Exclude the pictures. Transcribe, exactly as written, the lines from the one with "Click the Webauthn" through the end of the entries below.

#### Data ####

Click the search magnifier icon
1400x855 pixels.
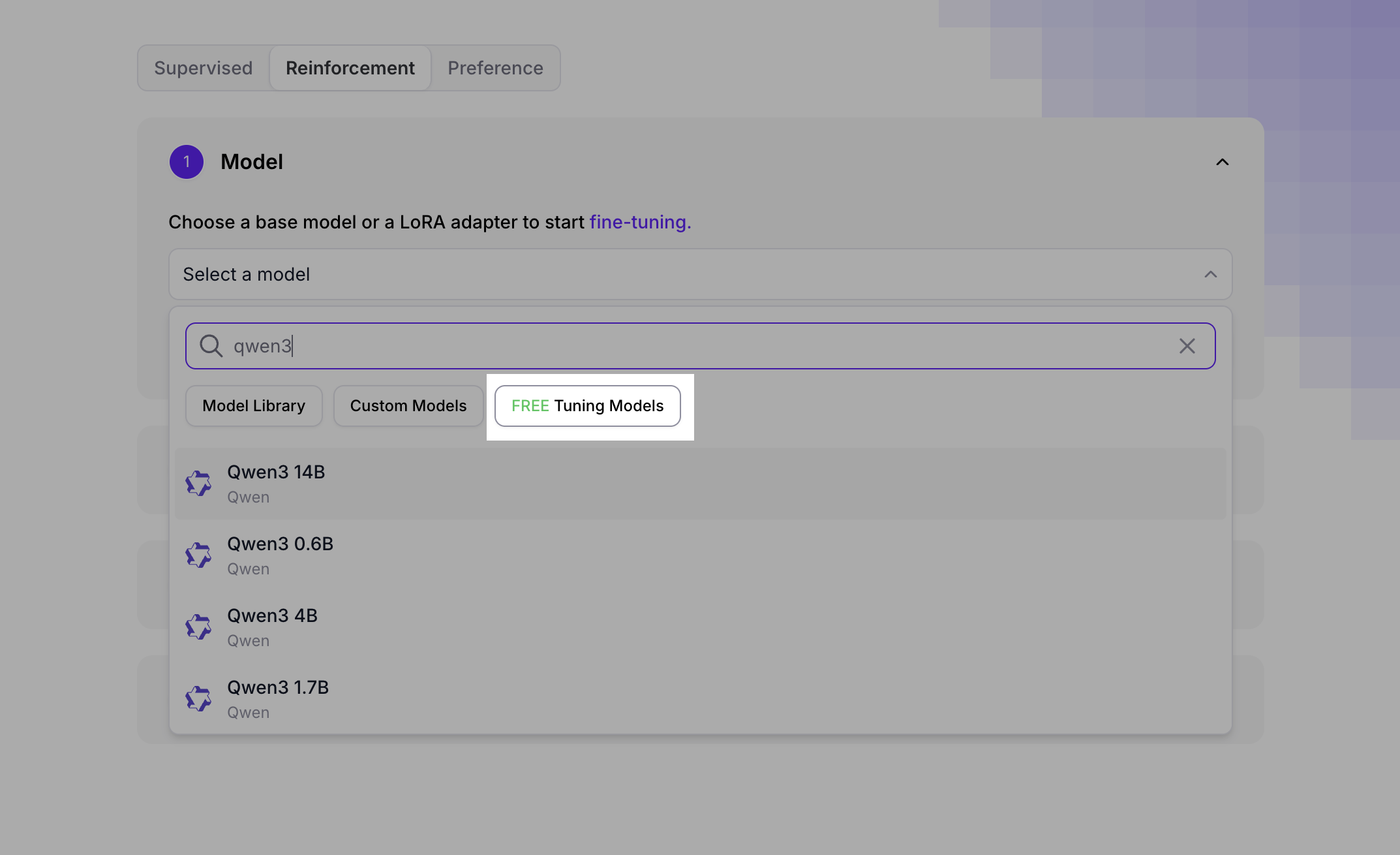coord(211,346)
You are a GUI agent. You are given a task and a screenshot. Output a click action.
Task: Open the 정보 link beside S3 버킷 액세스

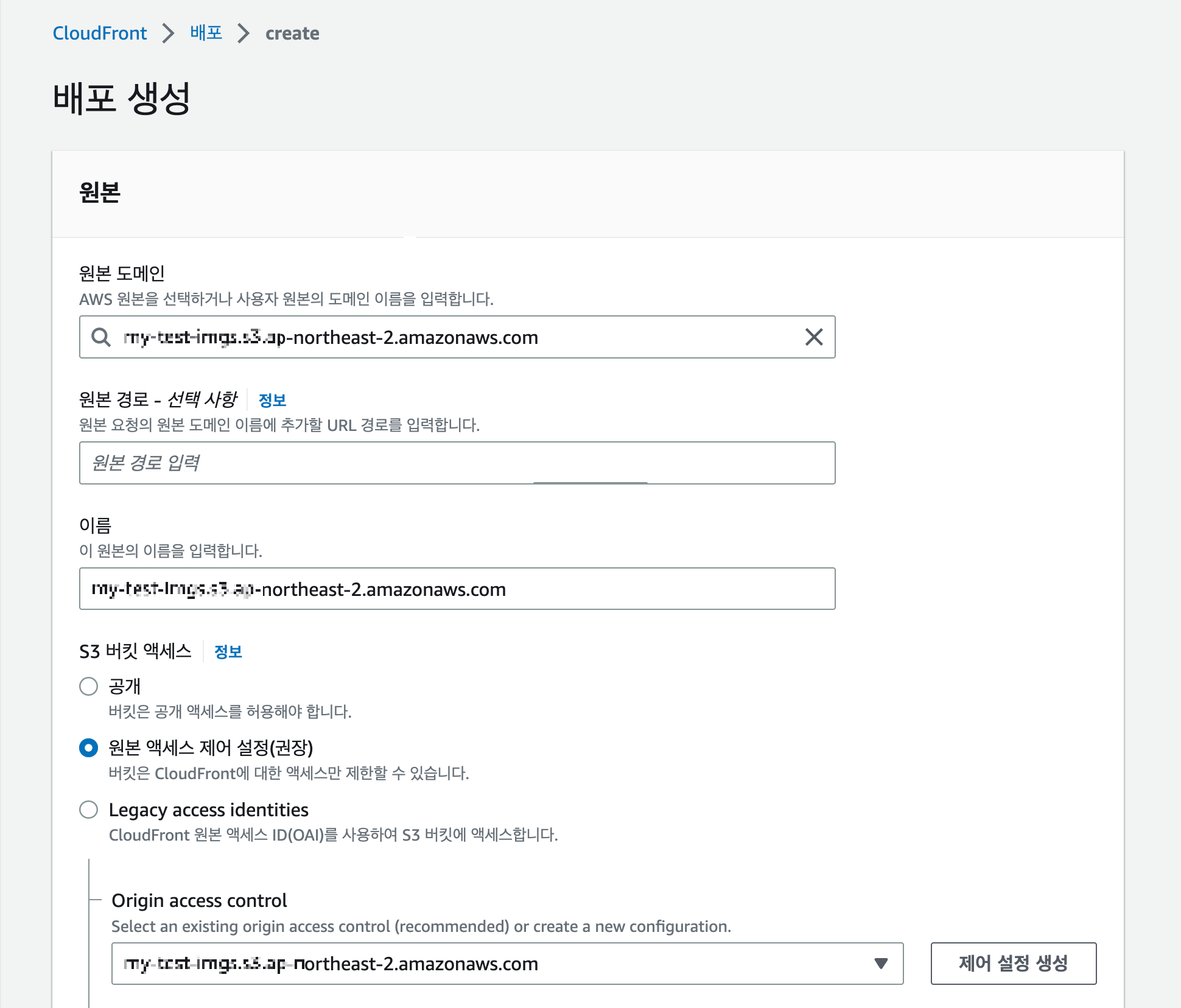228,652
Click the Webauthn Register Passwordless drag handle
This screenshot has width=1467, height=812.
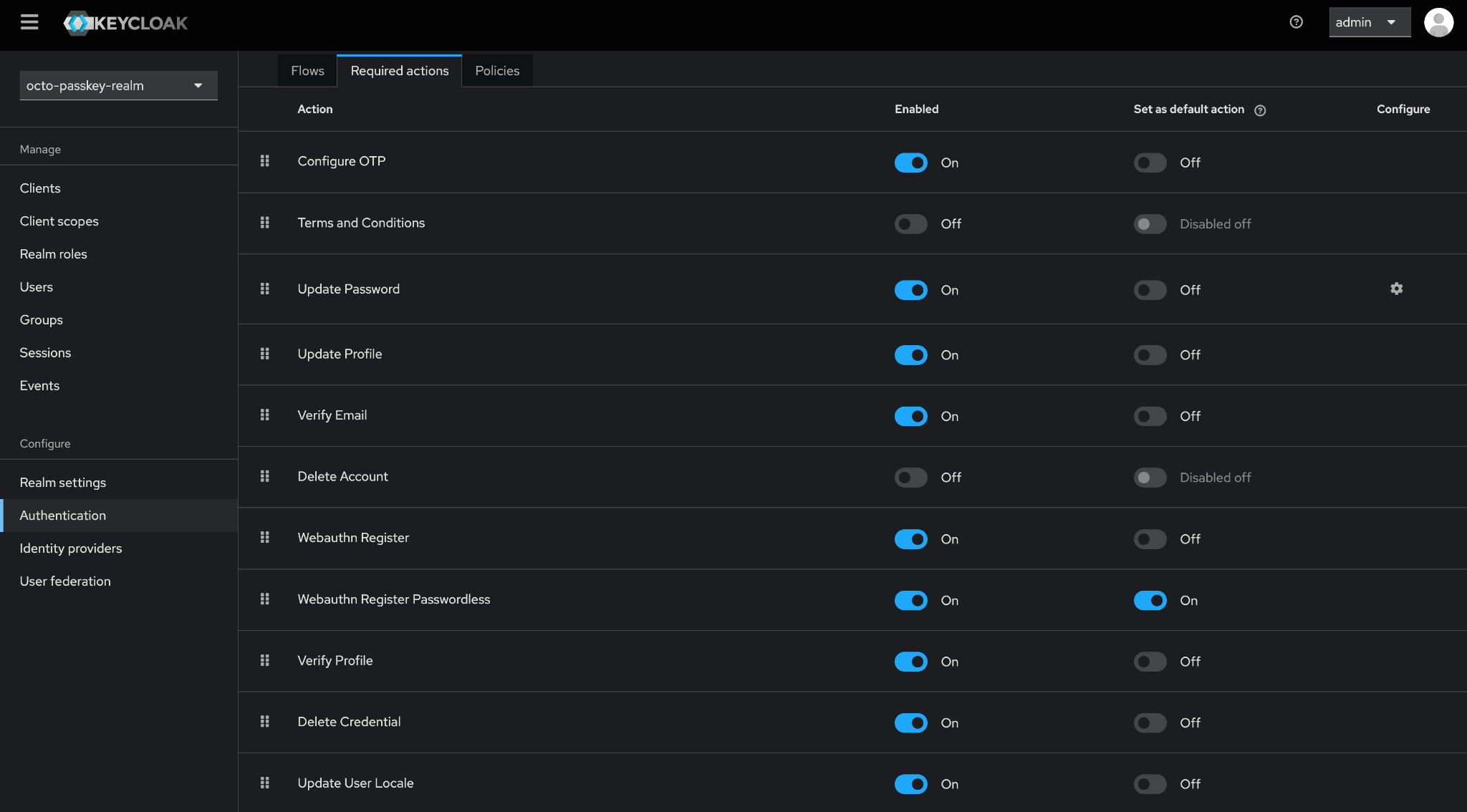pyautogui.click(x=264, y=599)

####

Worked solution —
Click the Webauthn Register Passwordless drag handle
This screenshot has width=1467, height=812.
pyautogui.click(x=264, y=599)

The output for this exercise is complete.